Fundamental gas transport properties of a novel thermally rearranged polymer (TPBO) prepared from a co-polyimide precursor with controlled triptycene molar content are discussed. He, N2, CH4, CO2 and C2H6 sorption isotherms were experimentally measured in the range 5–50 °C and up to 32 atm and analyzed with the dual mode model. Water vapor sorption and diffusion at 35 °C was also investigated. TPBO exhibits larger gas and vapor sorption capacity relative to previously reported thermally rearranged polymers. The dual mode parameters retrieved from the analysis of single gas sorption isotherms were used to estimate a priori the sorption behavior in mixed gas conditions. The predicted mixed gas solubility-selectivity is significantly higher than ideal solubility-selectivity and it is comparable to that exhibited by other glassy polymers. Gas and vapor diffusion coefficients in TPBO were estimated from the solution-diffusion model and from sorption kinetics, respectively, and are larger than in previously reported thermally rearranged polymers.
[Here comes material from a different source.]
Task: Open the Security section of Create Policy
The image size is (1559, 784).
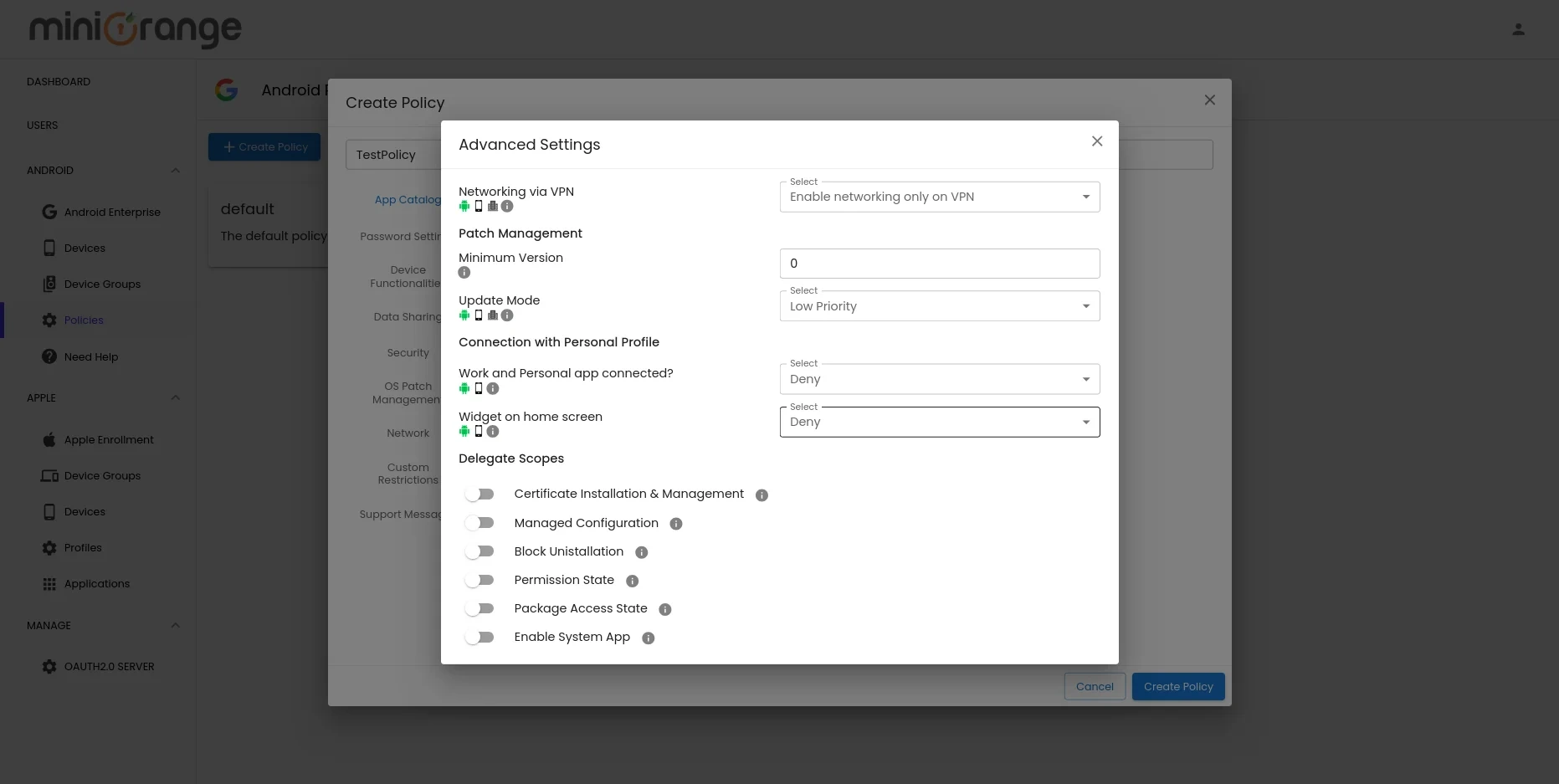Action: pyautogui.click(x=408, y=352)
The dual sorption-mobility model indicates that the polymer rigidity significantly affects gas diffusion coefficients. CO2/CH4 diffusivity-selectivity was larger than in other glassy polymers, pointing out the superior size-sieving ability provided by triptycene units. Water vapor sorption experiments revealed that TPBO is more hydrophilic relative to previously reported thermally rearranged polymers: theoretical models were exploited to speculate water vapor distribution in the polymer matrix.